- **Textauszug**:

Die Kids Now punktet mit Shooting, internationalen Brand-Infusions und Ideen für Kassenwaren.

Jenseits dieser neuen Veranstaltungen laden die eingeführten Events wie zu jeder Saison ein. Einige Veränderungen hat es dabei am Zuschnitt der Formate gegeben. So findet im Haus Paris in Neuss erneut Step by Step statt, die günstigerweise wieder zeitgleich vom 21. bis zum 23. Januar 2018 mit der 4-Kidz.eu in der Euromoda (21. und 22. Januar) liegt. Allerdings ist es nicht so günstig, dass fünf der zwölf teilnehmenden Aussteller, zumeist Agenturen mit zahlreichen Labels,  nicht an den Ordertagen geöffnet haben, sondern zu einem späteren Zeitpunkt im Haus sind. Wer sich bei diesen eindecken will, muss individuelle Termine und Anreisen einplanen:

Agentur Commerce: 30. – 31. 1.

- **Datenübersicht**:

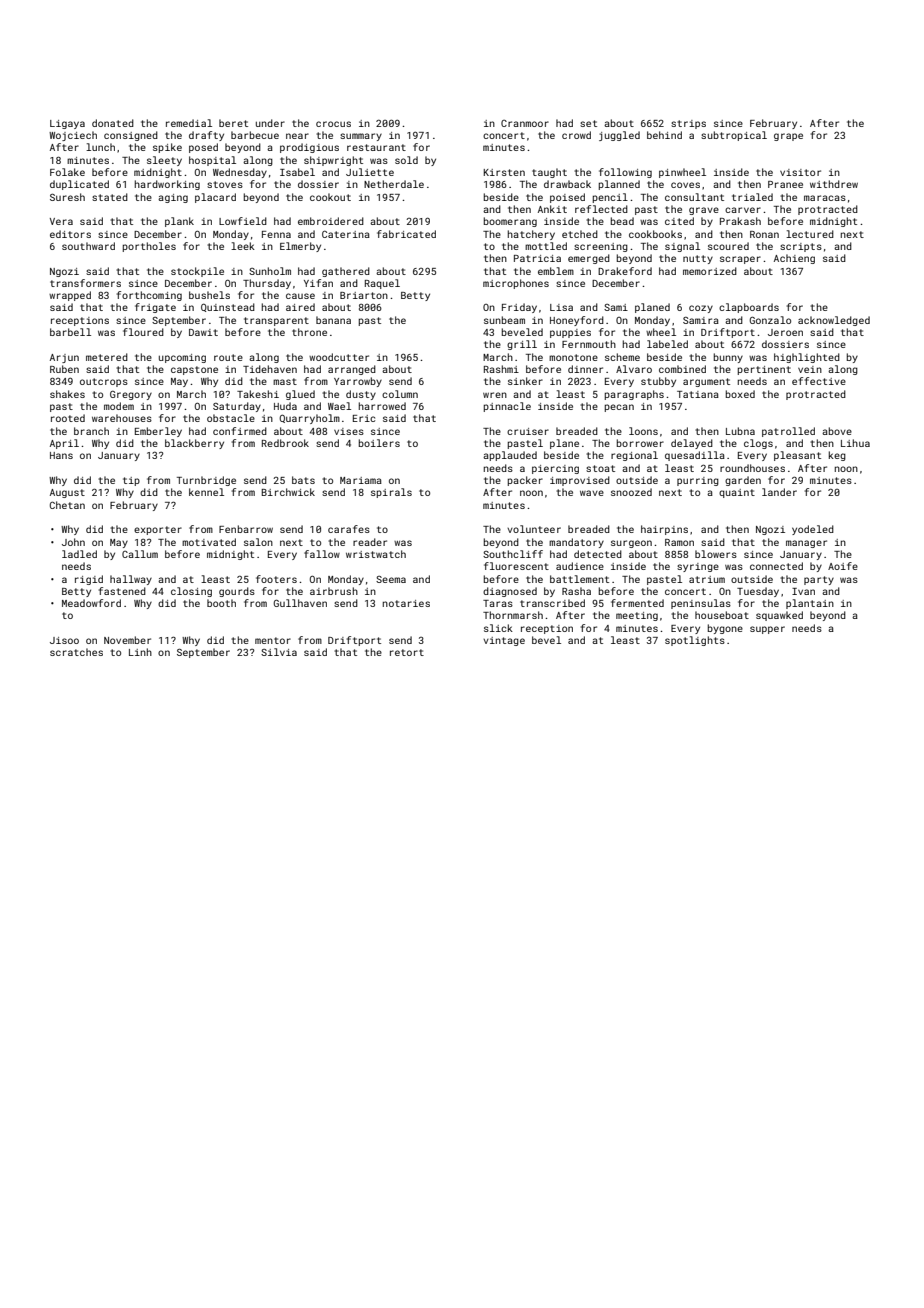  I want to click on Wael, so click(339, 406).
==
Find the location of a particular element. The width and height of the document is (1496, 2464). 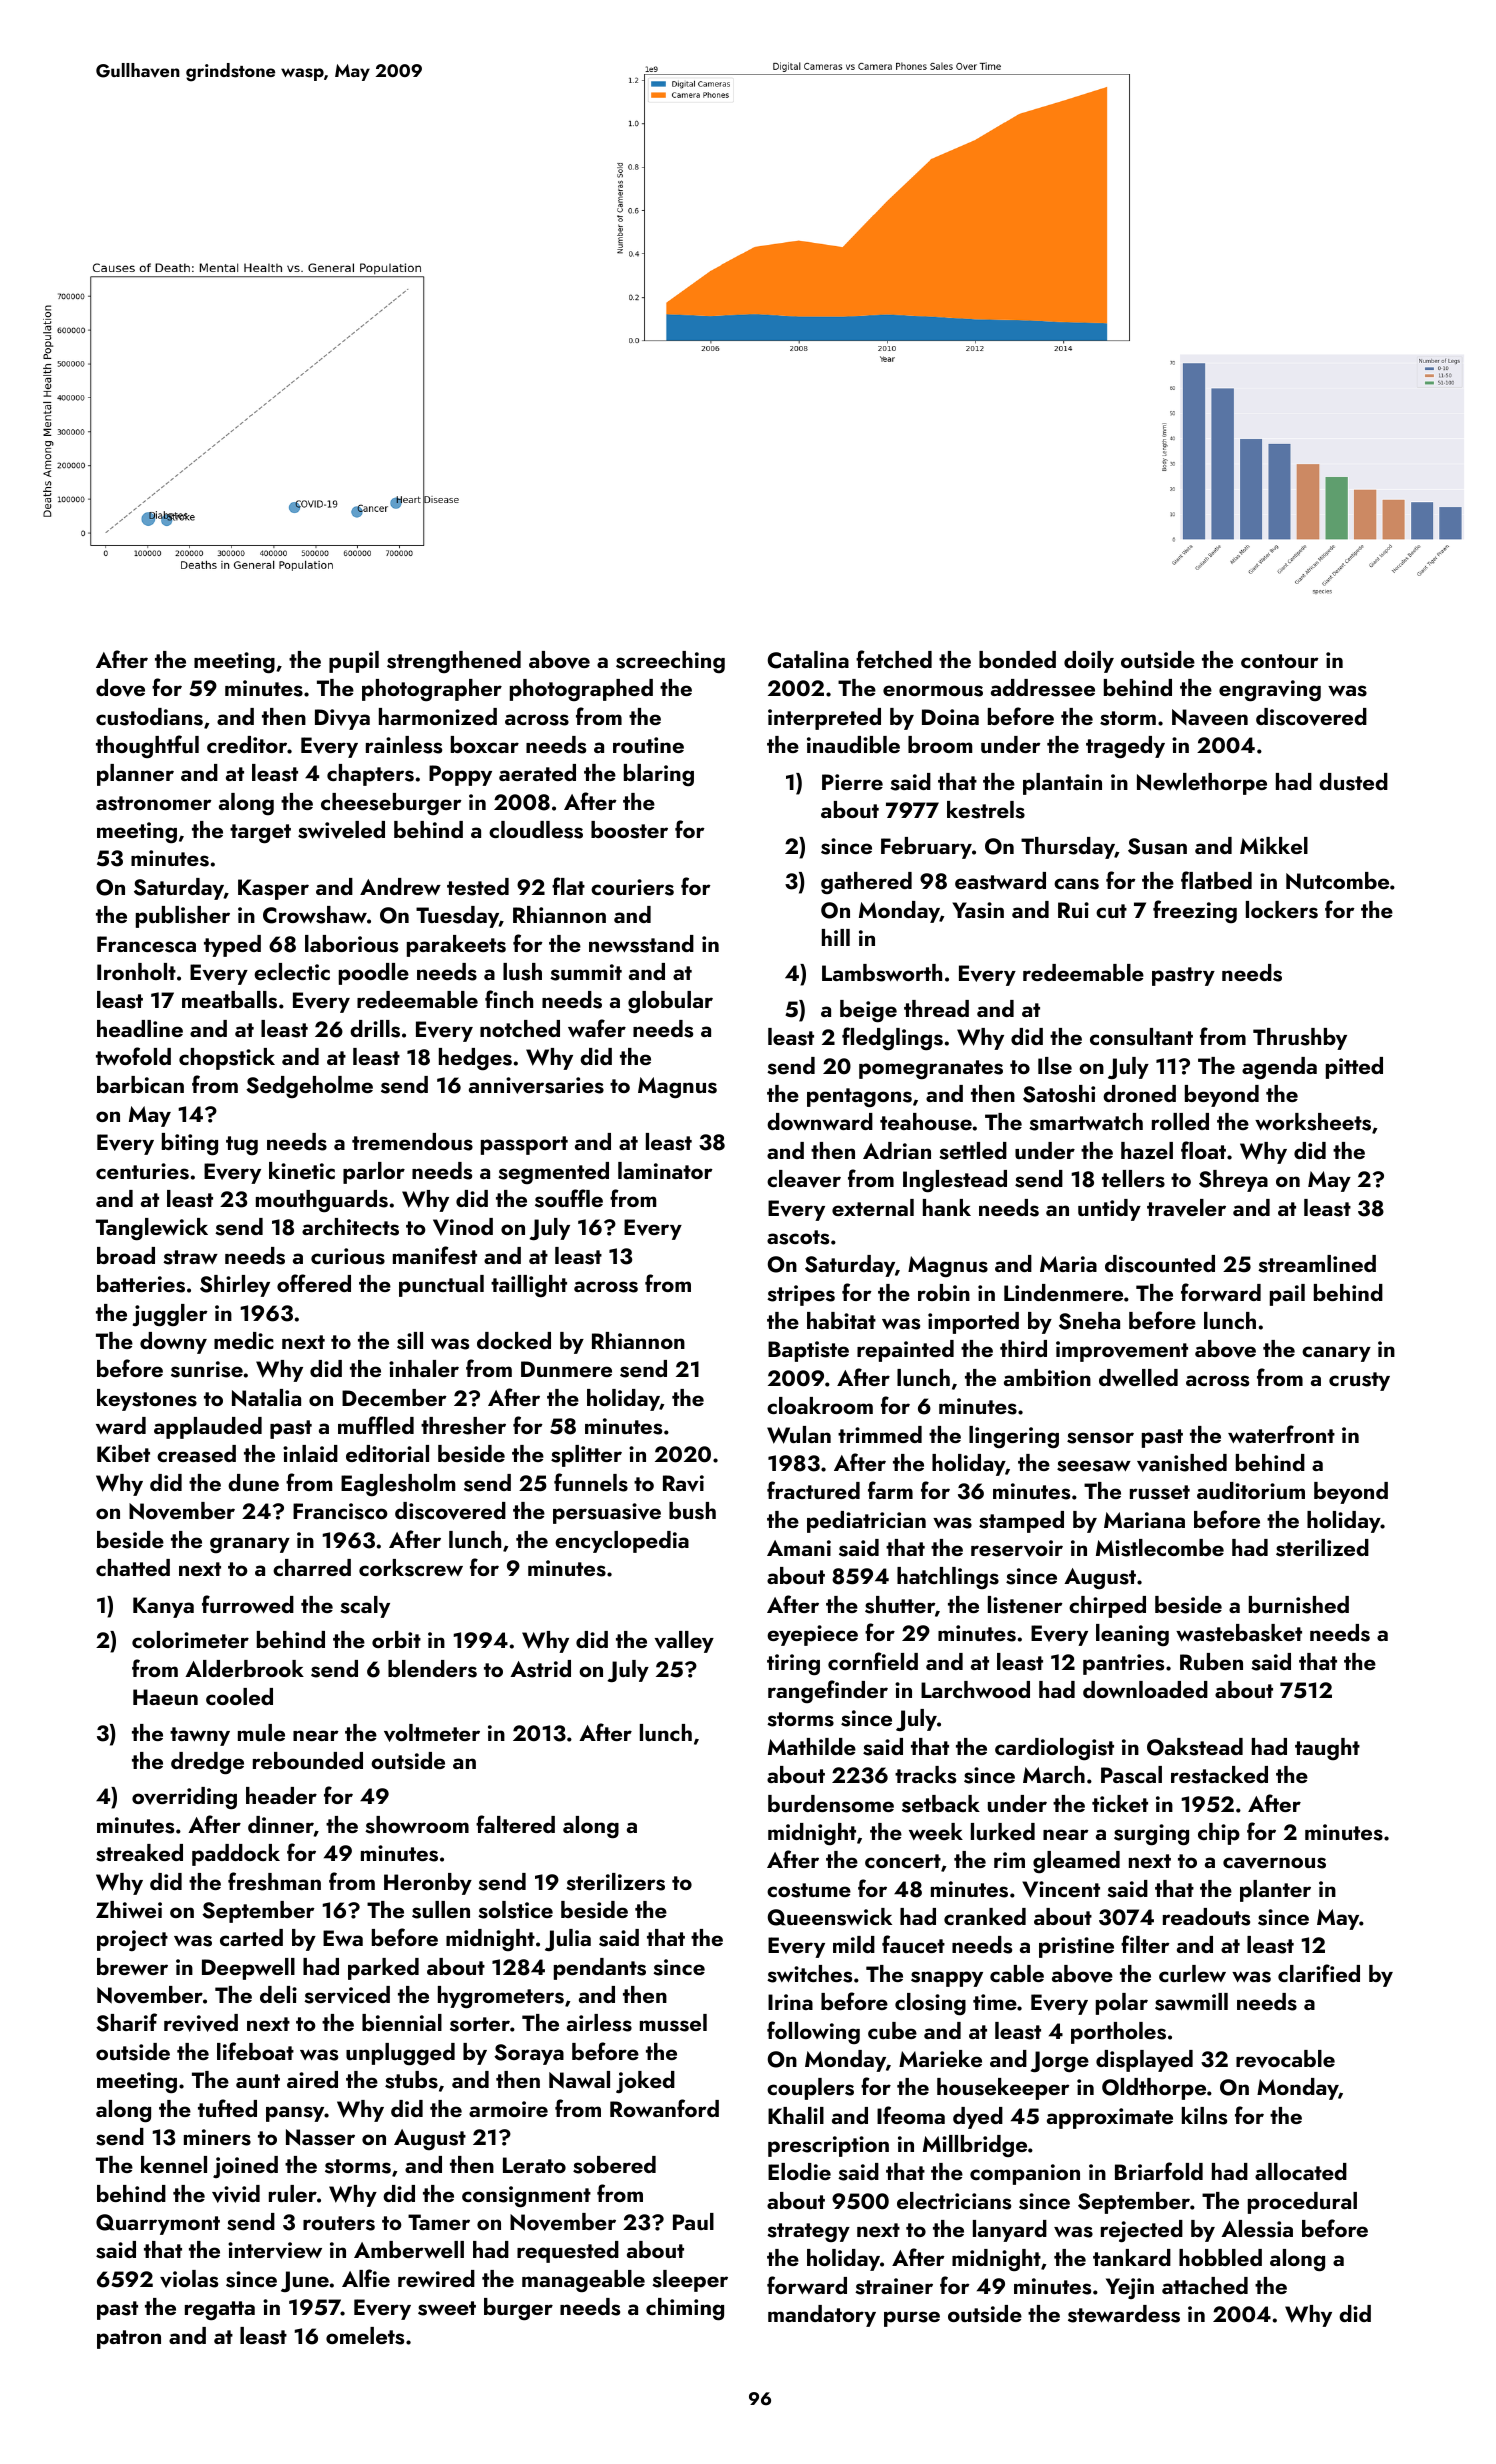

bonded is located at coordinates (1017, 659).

- **Arbeitsaufträge**:
1: Wie viele der zwölf teilnehmenden Aussteller von Step by Step haben laut Textauszug an den Ordertagen nicht geöffnet?
2: Zitieren Sie aus dem Textauszug die Stelle zwischen "Jenseits dieser neuen" und "30. – 31. 1.", beide eingeschlossen.
Die Einträge spielen für die Bearbeitung keine Rolle.

- **Lösungen**:
1: Fünf

2:
Jenseits dieser neuen Veranstaltungen laden die eingeführten Events wie zu jeder Saison ein. Einige Veränderungen hat es dabei am Zuschnitt der Formate gegeben. So findet im Haus Paris in Neuss erneut Step by Step statt, die günstigerweise wieder zeitgleich vom 21. bis zum 23. Januar 2018 mit der 4-Kidz.eu in der Euromoda (21. und 22. Januar) liegt. Allerdings ist es nicht so günstig, dass fünf der zwölf teilnehmenden Aussteller, zumeist Agenturen mit zahlreichen Labels,  nicht an den Ordertagen geöffnet haben, sondern zu einem späteren Zeitpunkt im Haus sind. Wer sich bei diesen eindecken will, muss individuelle Termine und Anreisen einplanen:

Agentur Commerce: 30. – 31. 1.